| Aim a |
Pull out every line of the entries that contains the string "field". Treat uppercase and lowercase as different.

Although its members have their own functions and identity, the executive is seen as a collegiate entity. No institution embodies this idea better than the Council of Ministers. Its members are the President, the Vice-President and the Ministers. The most important function of the Council of Ministers is to set national policy in all areas of governmental activity
From a legal viewpoint, the most important task of the Council of Ministers is to issue regulations (Reglamentos) to specific laws. The approval of these regulations thus requires that the President act jointly with the Vice-president and Ministers. Individually, the President may issue Decrees (Decretos) and the Ministers may issue Resoluciones (Resolutions) regarding specific topics of their competence. Whether it is a regulation, a decree or a resolution, all must be published (along with the most important documentation from the executive branch) in the official gazette before they become binding.
National Assembly - The 167-member National Assembly is unicameral, consisting solely of the Chamber of Deputies, presided by one its members. It replaced the bicameral Congress (including a Senate) abolished by the new constitution. Deputies serve 5-year terms, and may be re-elected for only one additional term. These legislative agents are elected by direct, universal and secret vote through a combination of party list and single member constituencies. Three seats are reserved for the indigenous peoples of Venezuela.

| Aim b |
Write out the passage on Venezuela's government in full, word for word.

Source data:
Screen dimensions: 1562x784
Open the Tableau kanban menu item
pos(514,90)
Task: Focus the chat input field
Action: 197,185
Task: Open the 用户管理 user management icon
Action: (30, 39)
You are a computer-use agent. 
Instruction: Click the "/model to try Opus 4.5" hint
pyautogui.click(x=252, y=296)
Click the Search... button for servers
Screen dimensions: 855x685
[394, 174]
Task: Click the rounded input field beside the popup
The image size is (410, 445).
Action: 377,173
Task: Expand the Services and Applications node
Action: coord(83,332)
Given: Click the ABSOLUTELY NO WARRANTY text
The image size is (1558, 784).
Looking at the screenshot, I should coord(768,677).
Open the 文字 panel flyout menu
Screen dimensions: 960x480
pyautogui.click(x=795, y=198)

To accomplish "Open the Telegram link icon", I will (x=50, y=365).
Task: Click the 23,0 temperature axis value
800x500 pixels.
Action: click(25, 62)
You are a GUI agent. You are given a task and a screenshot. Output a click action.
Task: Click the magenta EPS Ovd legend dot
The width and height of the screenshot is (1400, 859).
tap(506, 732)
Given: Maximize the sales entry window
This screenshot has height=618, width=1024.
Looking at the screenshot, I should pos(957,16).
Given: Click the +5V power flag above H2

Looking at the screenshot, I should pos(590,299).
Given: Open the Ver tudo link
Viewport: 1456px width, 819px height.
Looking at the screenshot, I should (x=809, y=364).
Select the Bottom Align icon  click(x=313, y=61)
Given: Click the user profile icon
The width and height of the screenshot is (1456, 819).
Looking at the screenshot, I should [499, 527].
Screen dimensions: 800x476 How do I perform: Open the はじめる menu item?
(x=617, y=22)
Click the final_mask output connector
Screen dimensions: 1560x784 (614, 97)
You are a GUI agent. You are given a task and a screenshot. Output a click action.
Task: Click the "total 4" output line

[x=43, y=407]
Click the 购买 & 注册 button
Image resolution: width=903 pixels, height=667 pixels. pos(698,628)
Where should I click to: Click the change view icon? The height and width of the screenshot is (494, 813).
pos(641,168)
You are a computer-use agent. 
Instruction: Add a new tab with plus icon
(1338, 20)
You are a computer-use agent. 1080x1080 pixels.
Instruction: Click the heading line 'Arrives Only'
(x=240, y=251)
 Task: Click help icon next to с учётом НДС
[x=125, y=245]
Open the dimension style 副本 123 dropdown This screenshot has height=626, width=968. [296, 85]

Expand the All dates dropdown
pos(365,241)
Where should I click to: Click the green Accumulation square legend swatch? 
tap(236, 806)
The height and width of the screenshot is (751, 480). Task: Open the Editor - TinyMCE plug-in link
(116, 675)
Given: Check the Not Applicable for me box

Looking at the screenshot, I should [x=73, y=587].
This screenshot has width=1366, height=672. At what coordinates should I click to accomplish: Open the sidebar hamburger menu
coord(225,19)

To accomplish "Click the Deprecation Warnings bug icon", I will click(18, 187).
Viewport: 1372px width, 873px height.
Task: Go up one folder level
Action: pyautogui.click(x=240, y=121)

| Worked answer a |
Task: Focus the chat input field
Task: Click the rounded input field beside the popup

| Worked answer b |
Although its members have their own functions and identity, the executive is seen as a collegiate entity. No institution embodies this idea better than the Council of Ministers. Its members are the President, the Vice-President and the Ministers. The most important function of the Council of Ministers is to set national policy in all areas of governmental activity
From a legal viewpoint, the most important task of the Council of Ministers is to issue regulations (Reglamentos) to specific laws. The approval of these regulations thus requires that the President act jointly with the Vice-president and Ministers. Individually, the President may issue Decrees (Decretos) and the Ministers may issue Resoluciones (Resolutions) regarding specific topics of their competence. Whether it is a regulation, a decree or a resolution, all must be published (along with the most important documentation from the executive branch) in the official gazette before they become binding.
National Assembly - The 167-member National Assembly is unicameral, consisting solely of the Chamber of Deputies, presided by one its members. It replaced the bicameral Congress (including a Senate) abolished by the new constitution. Deputies serve 5-year terms, and may be re-elected for only one additional term. These legislative agents are elected by direct, universal and secret vote through a combination of party list and single member constituencies. Three seats are reserved for the indigenous peoples of Venezuela.